On 30 June 2017, President Donald Trump signed an executive order to re-establish the National Space Council, chaired by Vice-President Mike Pence. The Trump administration's first budget request kept Obama-era human spaceflight programs in place: Commercial Crew Development, the Space Launch System, and the Orion crew capsule for deep space missions, while reducing Earth science research and calling for the elimination of NASA's education office.[11]

On 11 December 2017, President Trump signed Space Policy Directive 1, a change in national space policy that provides for a U.S.-led, integrated program with private sector partners for a human return to the Moon, followed by missions to Mars and beyond. The policy calls for the NASA administrator to "lead an innovative and sustainable program of exploration with commercial and international partners to enable human expansion across the solar system and to bring back to Earth new knowledge and opportunities." The effort intends to more effectively organize government, private industry, and international efforts toward returning humans on the Moon and laying the foundation of eventual human exploration of Mars.[2]
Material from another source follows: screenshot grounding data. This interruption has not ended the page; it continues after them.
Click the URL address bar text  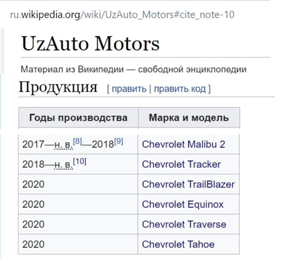pyautogui.click(x=122, y=15)
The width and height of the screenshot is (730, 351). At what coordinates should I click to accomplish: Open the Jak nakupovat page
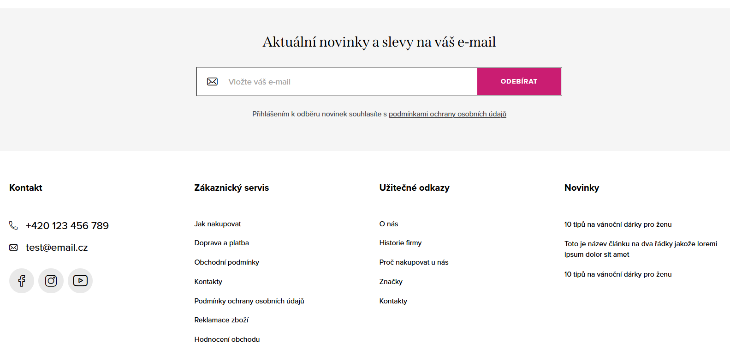[x=218, y=224]
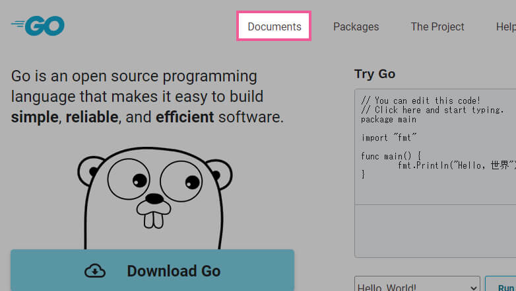This screenshot has width=516, height=291.
Task: Click the import "fmt" line in the editor
Action: [x=389, y=138]
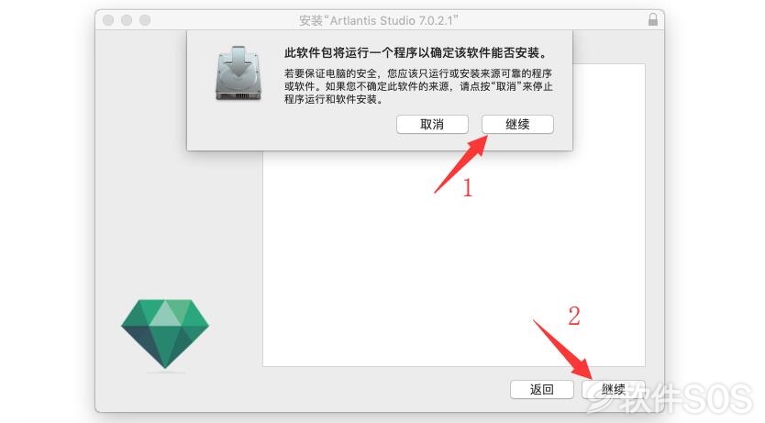Click the 软件SOS watermark text
This screenshot has width=765, height=423.
point(685,397)
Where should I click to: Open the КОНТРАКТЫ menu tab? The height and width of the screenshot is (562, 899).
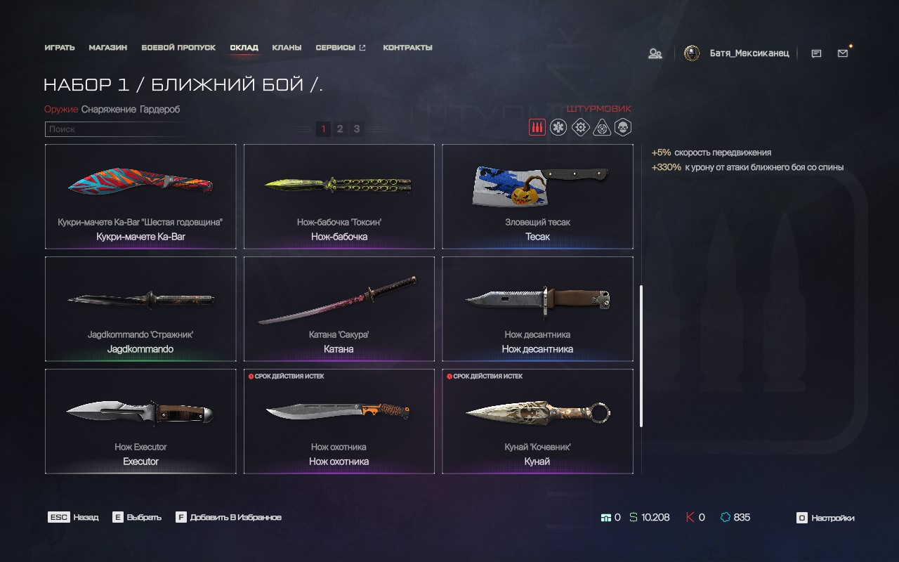(x=407, y=48)
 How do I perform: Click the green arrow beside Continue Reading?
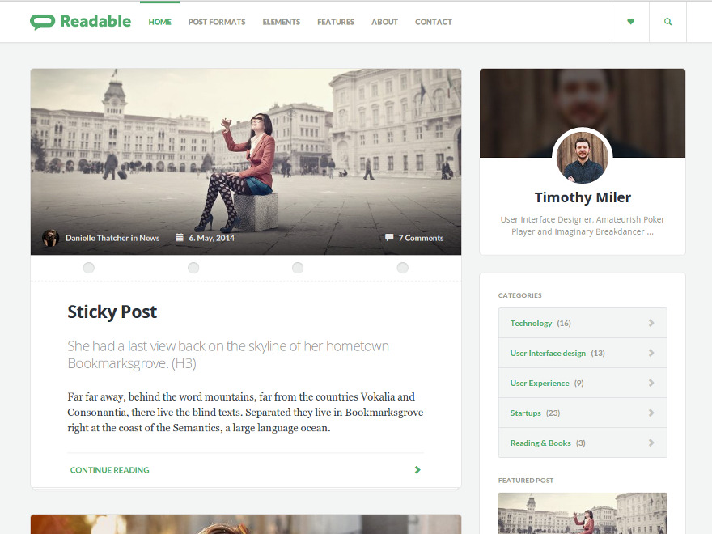point(417,469)
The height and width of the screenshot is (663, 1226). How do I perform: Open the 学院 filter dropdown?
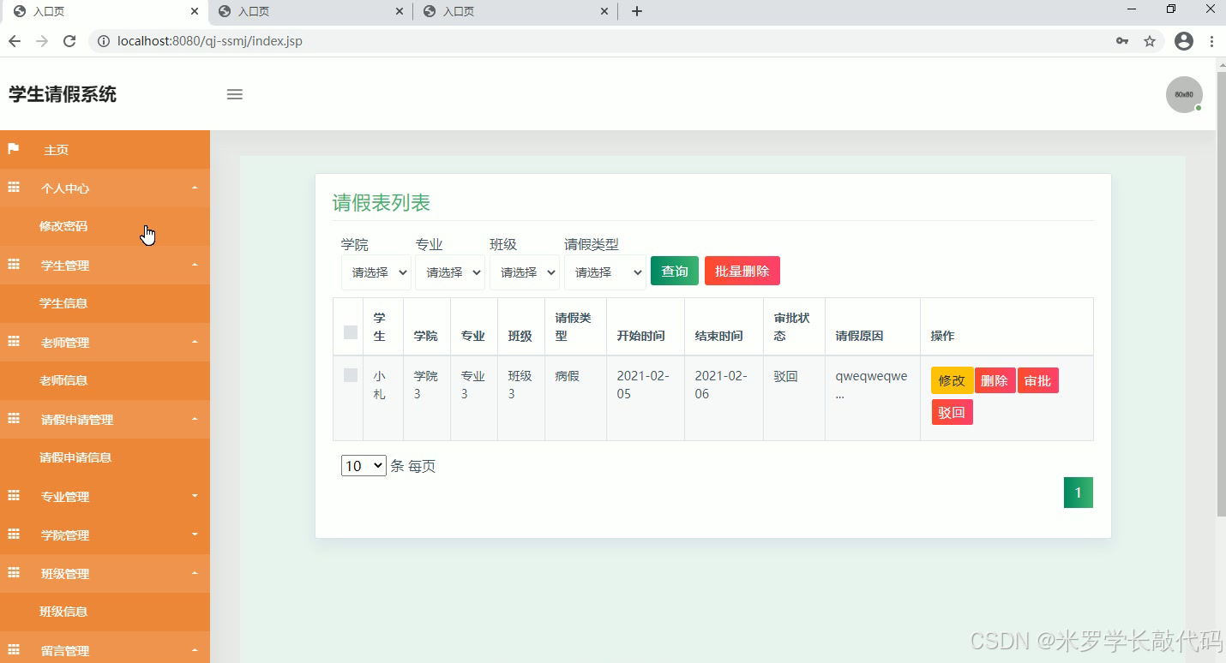(x=376, y=272)
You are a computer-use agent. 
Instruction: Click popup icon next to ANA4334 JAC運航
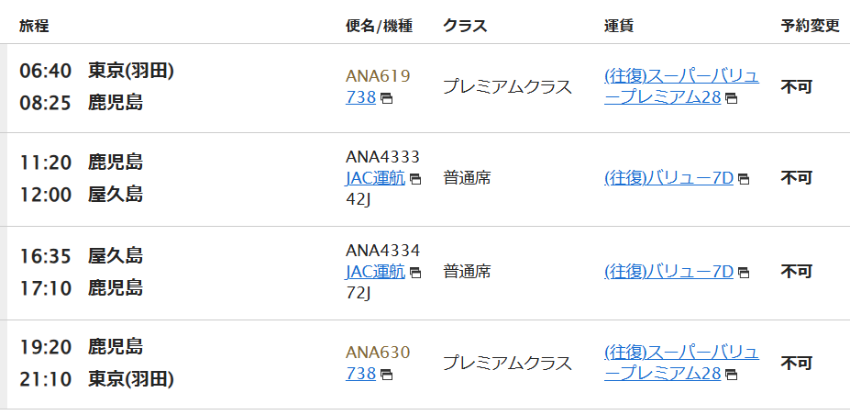tap(415, 273)
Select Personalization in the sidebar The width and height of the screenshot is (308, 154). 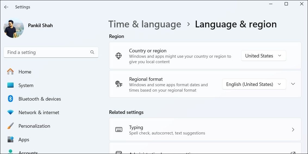point(34,126)
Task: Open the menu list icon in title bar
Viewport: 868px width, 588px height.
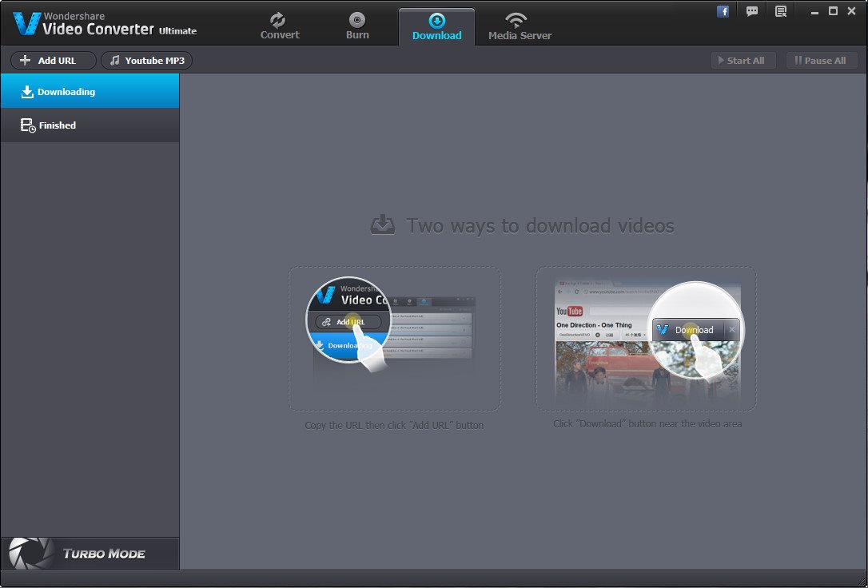Action: [781, 11]
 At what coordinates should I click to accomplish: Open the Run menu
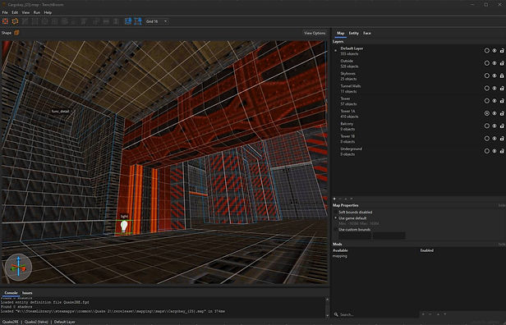[x=37, y=12]
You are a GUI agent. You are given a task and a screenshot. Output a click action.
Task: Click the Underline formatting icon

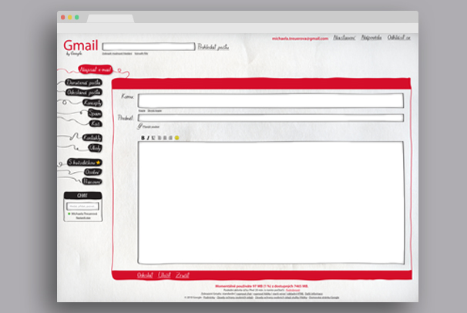click(x=153, y=138)
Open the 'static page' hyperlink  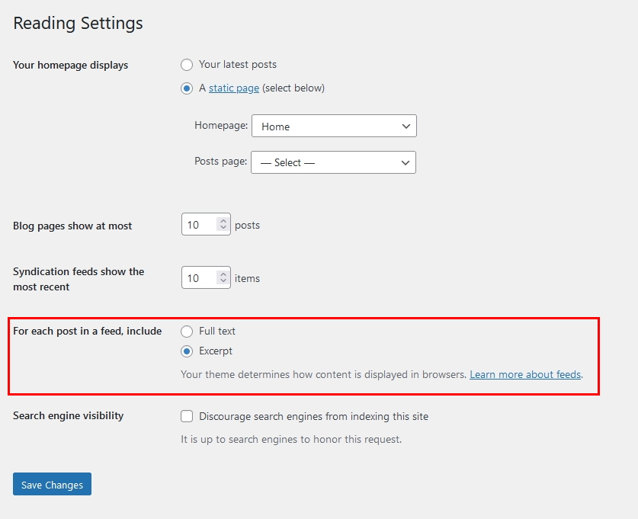coord(234,88)
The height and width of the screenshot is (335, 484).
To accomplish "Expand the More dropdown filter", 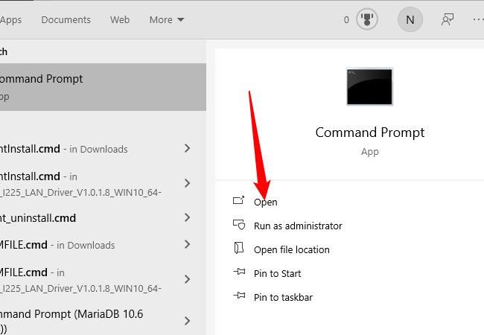I will point(167,20).
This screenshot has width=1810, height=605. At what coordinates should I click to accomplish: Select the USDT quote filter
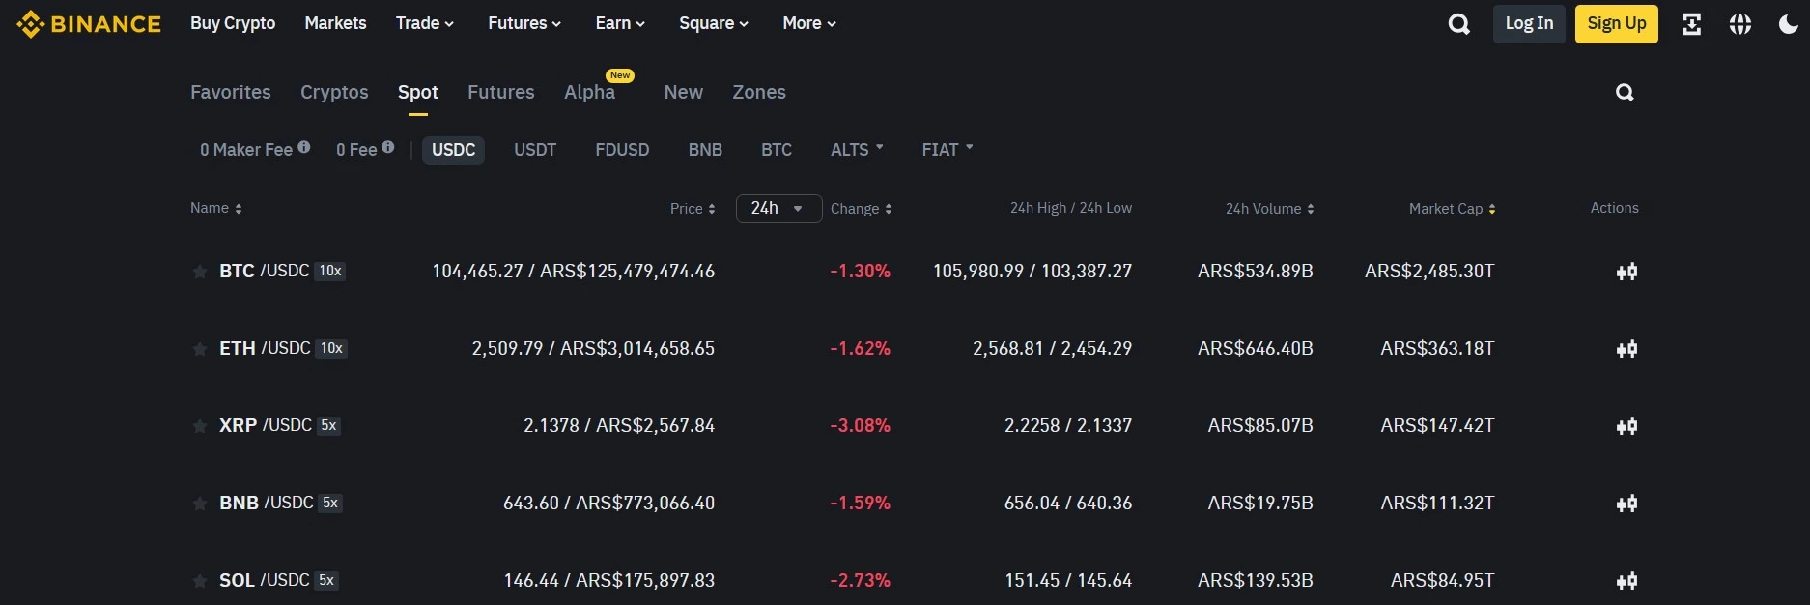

On 26 March 2019, Vice President Mike Pence announced that NASA's Moon landing goal would be accelerated by 4 years with a planned landing in 2024.[12] On 14 May 2019, NASA Administrator Jim Bridenstine announced that the new program would be named Artemis, who is both the twin sister of Apollo and the goddess of the Moon in Greek mythology.[13] Despite the immediate new goals, Mars missions by the 2030s are still intended.[2]

Supporting programs and launchers [ edit ]

Implementation of the Artemis program will require additional programs, projects, and commercial launchers to support the construction of the Lunar Gateway, launch resupply missions to the station, and deploy numerous robotic spacecraft and instruments to the lunar surface.[14] Several precursor robotic missions are being coordinated through the Commercial Lunar Payload Services (CLPS) program, that is dedicated to scouting and characterization of lunar resources, as well as testing principles for in-situ resource utilization.[14][15]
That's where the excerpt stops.